𝟮𝟴| Lost Voices
DESIREE
The next day, I sat alone, flipping through the script, trying to force myself into the character I was supposed to play. But I couldn't focus.
Wallace lingered in my thoughts.
I was startled out of my reverie when the door creaked open, and Wallace walked in.
He looked more serious than I had ever seen him.
Closing the door behind him, he turned to me, his gaze steady.
I straightened in my chair, instantly on edge. I already guessed what he wanted to say, judging by the look on his face.
"Look, I've done everything I can," I began before he could speak, cutting off the lecture I assumed was coming.
"Audrey's back in the play. Even if she doesn't have the lead, she's still getting the grades she needs. That's what matters, right?"
Wallace raised a hand, stopping me mid-sentence.
"I know.
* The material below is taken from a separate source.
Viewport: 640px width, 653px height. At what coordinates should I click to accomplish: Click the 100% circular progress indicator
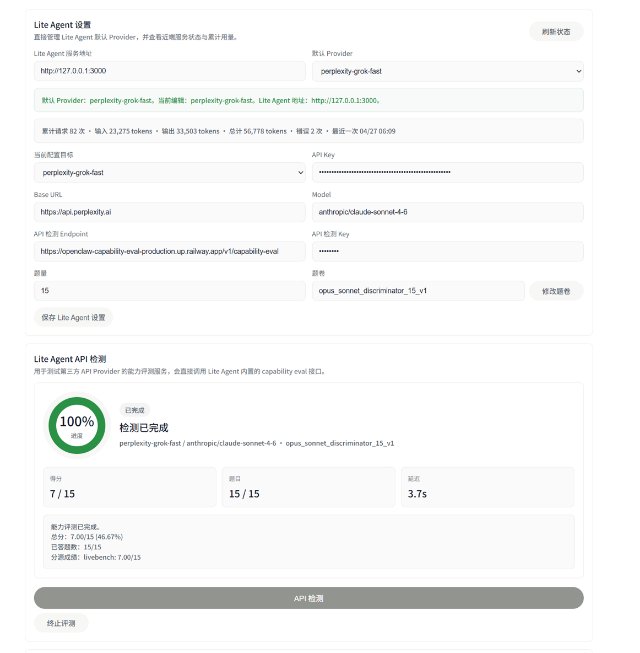[x=77, y=425]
That's not why I'm here."
I blinked, caught off guard by his calm tone.
"Then what is it?"
"I have something to suggest," he said, his voice steady. "And before you get mad, just hear me out."
Crossing my arms, I narrowed my eyes, already irritated by the idea of whatever plan he was about to propose.
"I think you should step down from the role," Wallace said.
The words hit me like a punch and I froze, staring at him, unable to believe what I was hearing.
"What?"
"You've worked hard," he said, undeterred. "I've seen it. But don't you think you'd be better off doing something you're truly passionate about?"
I scoffed, shaking my head in disbelief.
"This is about Audrey, isn't it? You're just saying this so she can have the lead."
Wallace's expression softened, but his gaze remained firm.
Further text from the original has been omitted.